Oregon & Oregon Trail Interpretive
Center
June 16, 2007.
We are staying at Mountain View Travel Park in Baker City. $24.79
FHU, shade and a nice enough RV-Park. It must be a former KOA -- Keep
On Adding since they charge extra for everything, $2 extra for wifi,
$2 extra for larger sites, you get the picture KOA (Keep On Adding)..
National Historic Oregon Trail Interpretive Center
National Historic Oregon Trail Interpretive
Center Baker City, Oregon
One of the big tourist attractions in Baker
City is the National Historic Oregon Trail Interpretive Center.
This is a world class Interpretive Center really explaining the whole
phenomena of the great movement of people from the eastern United
States to western Oregon.
Needless to say Joyce
and I spent several hours absorbing all the information presented.
Mike
at National Historic Oregon Trail Interpretive Center
I wonder which one of us looks best, me or the buffalo? VBG
Beginning in 1843, thousands of Oregon Trail emigrants trekked through
this region toward new lives in the West. This epic journey indelibly
etched the landscape with wagon ruts such as these.
Of the 2170 miles of the Oregon Trail, approximately 300 miles of
ruts remain. Swales created by thousands of wagon wheels and the trampling
of draft animals are deep in some areas, shallow in other places.

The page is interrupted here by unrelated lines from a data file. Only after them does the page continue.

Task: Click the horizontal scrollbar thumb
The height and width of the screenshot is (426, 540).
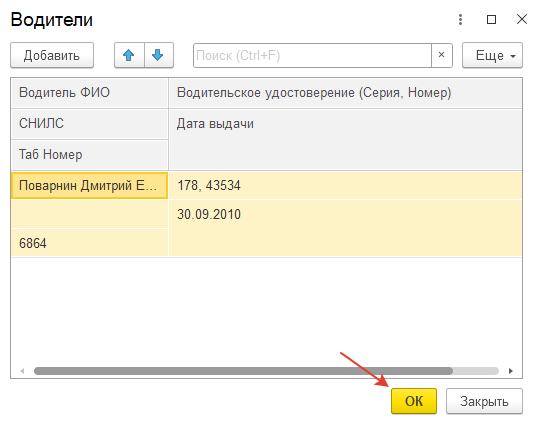Action: [x=243, y=371]
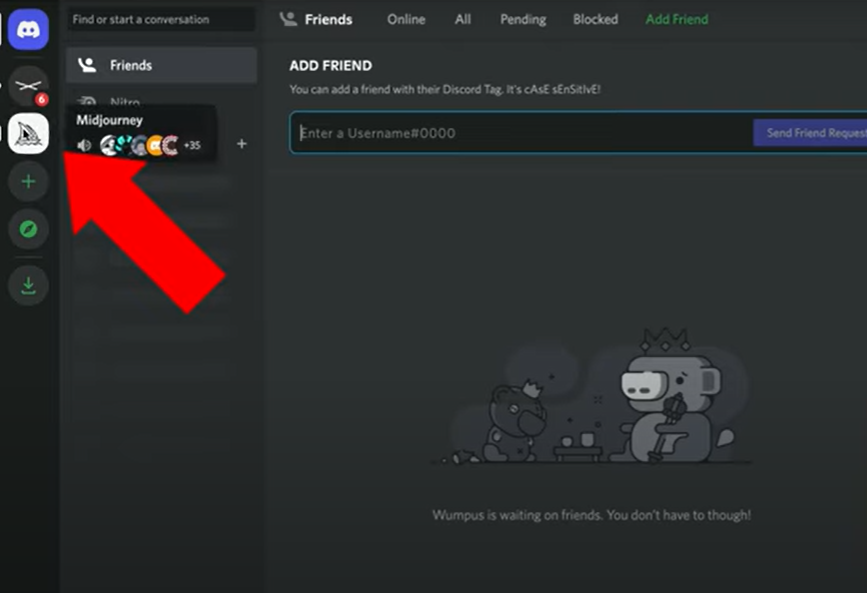Open the server with 6 notifications
The height and width of the screenshot is (593, 867).
(28, 84)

Much of the trail has disappeared due to natural erosion, and development
of farms, highways, cities and towns. In some places, the Oregon Trail,
or Emigrant Road as it was generally called in the 1800's, was later
used by automobiles.
As you might suspect, the Oregon Trail route followed the easiest
grades whenever possible. These ruts came from the southeast across
Virtue Flat as it headed northwest towards Baker
Valley and the divide in the low hills to the north. In any
place where level open ground permitted wagons spread out rather than
follow single file to give livestock more access to grazing and to
minimize the dust. In places like this they would follow one another
thus creating these ruts.
Emigrants generally traveled through this area sometime between mid-August
and late-September. At the time of the migration, this site was NOT
known as "Flagstaff Hill', but was referred to as a high ridge
or divide in pioneer diaries that read something like this: "...after
leaving camp. We crossed the divide and camped at the
lone pine tree..." James W. Nesmith, 25 September 1843
To begin with emigrants on the Oregon Trail came west searching for
good farmland. Later, gold was one of the greatest lures for people
to move west.
While this is NOT part of the Oregon Trail Interpretive Center it
is an important part of the emigrant trail history so I included it.
This is Farewell Bend
State Park in Oregon. It was given the name because it is
where emigrants on the Oregon Trail left the Snake River that they
had been following for over 300-miles. Emigrants had grown fond of
the Snake River. At Farewell Bend emigrants were compelled to walk
or die since certain death lay ahead in any descent of Hells
Canyon which lay ahead for those that contemplated following
the Snake River.
Their good-bye to the Snake was heart felt.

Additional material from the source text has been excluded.